Help me understand headphones for phone and music on a Mac?

I’m actually looking for the factual side here. I understand the simple old form of headphones which are passive little loudspeakers for the ears, having a simple three termination plug for left, right, and common current return. What I don’t understand is headphones that also include a microphone which can be used for telephone conversations on a computer.

I have rechargeable Bose headphones that fit this description. They plug into USB for recharging only, and connect to my iMac by Bluetooth. I can listen to music or watch video, and I can use them for phone calls in and out.

Trouble is, I can’t accept an incoming call very practically. It’s too much manipulation to get them off the charging cord and storage hook, and turn on the tiny switch on one side, and get them on my head, while meanwhile clicking the Accept button on my screen, and they take too long to come online and establish the Bluetooth link. I wind up missing the call.

But if I am expecting a call, and put them on and power them up, they pay attention to whether there is a signal, and power down after maybe a minute to save the battery. Then part of the above can still keep me from taking a call. Part of the trouble is that the headphones need power to make the microphone work and to keep a Bluetooth link open.

As a workaround, I’ll put them on and listen to music, just hitting the iTunes play button until I hear a couple seconds of sound, then hitting pause again, over and over. This keeps resetting the power down timer. But it is a huge pain.
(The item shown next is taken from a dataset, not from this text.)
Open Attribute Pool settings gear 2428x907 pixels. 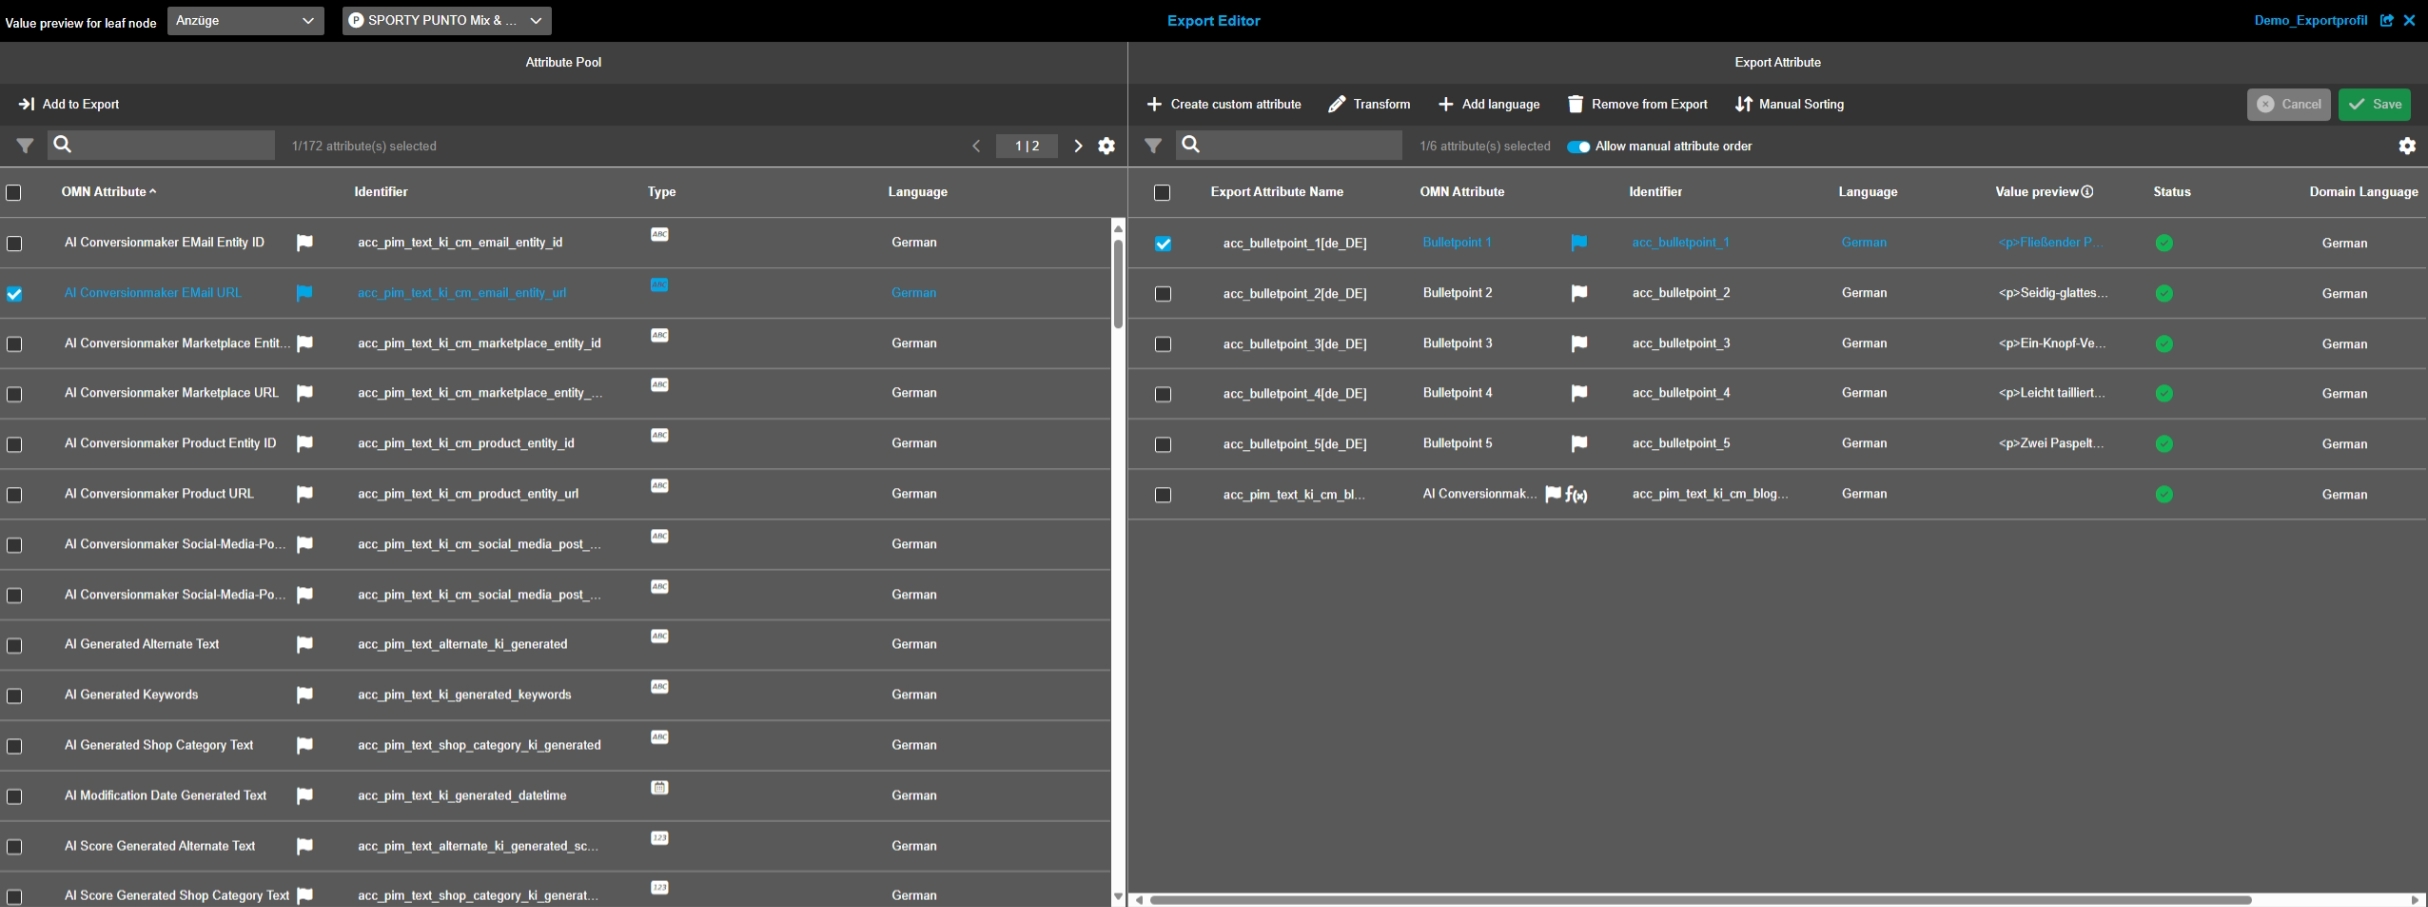1106,146
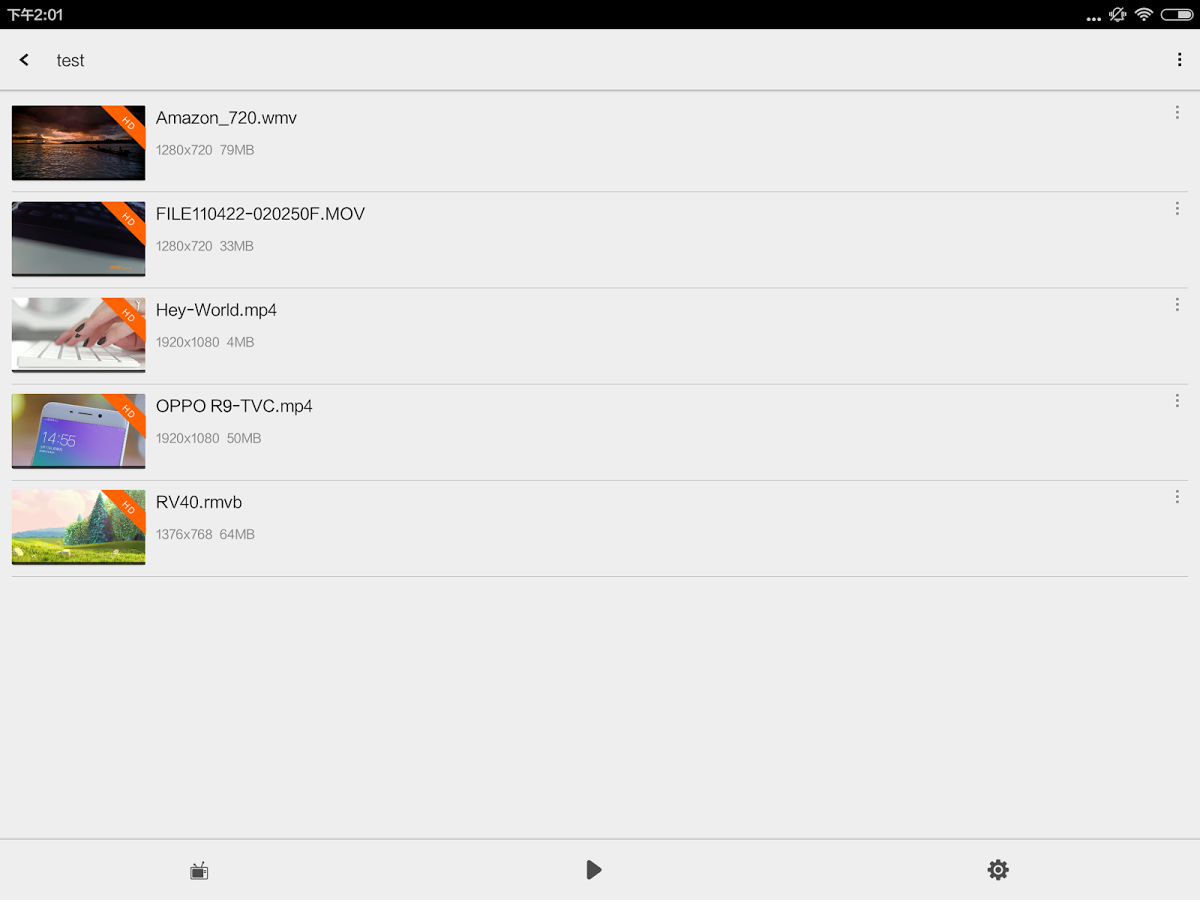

I wish there were headphones that would work immediately, so I could just put them on and click Accept. I wouldn’t mind if they were corded somehow, though obviously they can’t just go into the headphone jack as I need the microphone signal too. Is there such a thing? How do I describe the product I’m looking for?

Thank you!!

My primary telephony is softphone on the Mac. I use a wired USB logitech headset now, but I used to use a wireless version that had to be recharged. Unlike what you’re describing with the Bose, there wasn’t anything terribly complicated with switching it from “recharge” mode to “talk and listen” mode: I’d reach over, unsnap the charging connection and switch the slider from “OFF” to “ON” and stick them on my head, they came on instantly. These were made by Logitech also.

My problem with those was that they don’t do good quality control on their wireless headsets. There was an earlier model that I had two or three of before I stopped buying them where the left (usually) speaker would just stop working after x months of use. Then I saw that they had a different model out and tried that. After several months of working fine, it stopped recharging properly so half the time I’d switch it on and be gong “hello? hello? can you hear me?” and the caller would hang up.

So… the product you want is some competitor to both Bose and Logitech that actually makes a reliable wireless headset that is quick and easy to swap from recharge to active mode, that doesn’t quit working properly a few months after you buy it.

Or you could follow my lead and go with a wired headset. It doesn’t let you walk around the room but it’s reliable.

The headphone jack on the iMac is also the microphone in. Pretty much any wired headphone/heap set with a built-in mic will work. It’s called a TRRS plug.

Here’s and explanation:

Using Headphone Jack as Microphone: What You Need to Know - Headphonesty

Hey, thanks - this is exactly what I needed to hear! Just ordered exactly this type of wired headphone w microphone and 3.5 mm plug, which must be a TRRS plug (Amazon doesn’t say).

I had something similar - wanted to use noise cancelling bluetooth headphones to sleep on a long plane ride. Apparently, if not connected and playing music, they will turn off after a minute. Played music instead on very low volume.